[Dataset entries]
---
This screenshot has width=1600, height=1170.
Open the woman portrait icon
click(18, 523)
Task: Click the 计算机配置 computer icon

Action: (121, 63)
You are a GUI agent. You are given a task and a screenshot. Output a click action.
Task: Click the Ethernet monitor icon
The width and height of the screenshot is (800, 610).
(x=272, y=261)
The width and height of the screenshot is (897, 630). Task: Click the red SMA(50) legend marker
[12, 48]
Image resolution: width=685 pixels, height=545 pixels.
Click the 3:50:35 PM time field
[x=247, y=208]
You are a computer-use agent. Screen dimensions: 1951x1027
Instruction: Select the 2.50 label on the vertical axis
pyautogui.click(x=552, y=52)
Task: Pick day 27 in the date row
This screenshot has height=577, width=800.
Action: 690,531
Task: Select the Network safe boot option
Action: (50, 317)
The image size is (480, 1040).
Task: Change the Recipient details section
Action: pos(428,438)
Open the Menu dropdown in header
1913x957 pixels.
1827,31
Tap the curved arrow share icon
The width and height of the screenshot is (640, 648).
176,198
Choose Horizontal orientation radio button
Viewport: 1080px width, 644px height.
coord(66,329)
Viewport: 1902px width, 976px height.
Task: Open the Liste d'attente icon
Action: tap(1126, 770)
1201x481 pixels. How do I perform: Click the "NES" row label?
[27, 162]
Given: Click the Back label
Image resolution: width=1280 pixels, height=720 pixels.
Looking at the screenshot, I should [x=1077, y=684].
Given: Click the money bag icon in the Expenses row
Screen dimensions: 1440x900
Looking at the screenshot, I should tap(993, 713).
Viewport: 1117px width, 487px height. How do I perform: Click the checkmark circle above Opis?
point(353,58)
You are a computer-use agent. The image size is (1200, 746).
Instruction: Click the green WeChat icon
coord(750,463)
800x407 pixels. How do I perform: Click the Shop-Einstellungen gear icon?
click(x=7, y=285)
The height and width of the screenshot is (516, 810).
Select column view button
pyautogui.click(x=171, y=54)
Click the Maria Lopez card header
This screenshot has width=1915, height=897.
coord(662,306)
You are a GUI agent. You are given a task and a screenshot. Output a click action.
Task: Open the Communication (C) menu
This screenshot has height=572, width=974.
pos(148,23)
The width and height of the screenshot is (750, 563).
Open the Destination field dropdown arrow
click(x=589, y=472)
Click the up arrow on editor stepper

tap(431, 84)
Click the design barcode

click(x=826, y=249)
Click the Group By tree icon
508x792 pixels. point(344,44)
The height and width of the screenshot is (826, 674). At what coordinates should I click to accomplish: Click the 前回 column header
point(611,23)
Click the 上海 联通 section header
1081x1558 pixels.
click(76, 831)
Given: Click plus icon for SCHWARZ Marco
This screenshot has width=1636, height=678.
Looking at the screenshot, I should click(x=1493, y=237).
---
# Task goal:
Every single entry above has to be copied exactly.

# Solution for this exercise:
This screenshot has width=1600, height=1170.
Open the woman portrait icon
click(18, 523)
Task: Click the 计算机配置 computer icon

Action: (121, 63)
You are a GUI agent. You are given a task and a screenshot. Output a click action.
Task: Click the Ethernet monitor icon
The width and height of the screenshot is (800, 610).
(x=272, y=261)
The width and height of the screenshot is (897, 630). Task: Click the red SMA(50) legend marker
[12, 48]
Image resolution: width=685 pixels, height=545 pixels.
Click the 3:50:35 PM time field
[x=247, y=208]
You are a computer-use agent. Screen dimensions: 1951x1027
Instruction: Select the 2.50 label on the vertical axis
pyautogui.click(x=552, y=52)
Task: Pick day 27 in the date row
This screenshot has height=577, width=800.
Action: 690,531
Task: Select the Network safe boot option
Action: (50, 317)
The image size is (480, 1040).
Task: Change the Recipient details section
Action: pos(428,438)
Open the Menu dropdown in header
1913x957 pixels.
1827,31
Tap the curved arrow share icon
The width and height of the screenshot is (640, 648).
176,198
Choose Horizontal orientation radio button
Viewport: 1080px width, 644px height.
coord(66,329)
Viewport: 1902px width, 976px height.
Task: Open the Liste d'attente icon
Action: tap(1126, 770)
1201x481 pixels. How do I perform: Click the "NES" row label?
[27, 162]
Given: Click the Back label
Image resolution: width=1280 pixels, height=720 pixels.
Looking at the screenshot, I should [x=1077, y=684].
Given: Click the money bag icon in the Expenses row
Screen dimensions: 1440x900
Looking at the screenshot, I should tap(993, 713).
Viewport: 1117px width, 487px height. How do I perform: Click the checkmark circle above Opis?
point(353,58)
You are a computer-use agent. The image size is (1200, 746).
Instruction: Click the green WeChat icon
coord(750,463)
800x407 pixels. How do I perform: Click the Shop-Einstellungen gear icon?
click(x=7, y=285)
The height and width of the screenshot is (516, 810).
Select column view button
pyautogui.click(x=171, y=54)
Click the Maria Lopez card header
This screenshot has width=1915, height=897.
coord(662,306)
You are a GUI agent. You are given a task and a screenshot. Output a click action.
Task: Open the Communication (C) menu
This screenshot has height=572, width=974.
pos(148,23)
The width and height of the screenshot is (750, 563).
Open the Destination field dropdown arrow
click(x=589, y=472)
Click the up arrow on editor stepper

tap(431, 84)
Click the design barcode

click(x=826, y=249)
Click the Group By tree icon
508x792 pixels. point(344,44)
The height and width of the screenshot is (826, 674). At what coordinates should I click to accomplish: Click the 前回 column header
point(611,23)
Click the 上海 联通 section header
1081x1558 pixels.
click(76, 831)
Given: Click plus icon for SCHWARZ Marco
This screenshot has width=1636, height=678.
Looking at the screenshot, I should click(x=1493, y=237).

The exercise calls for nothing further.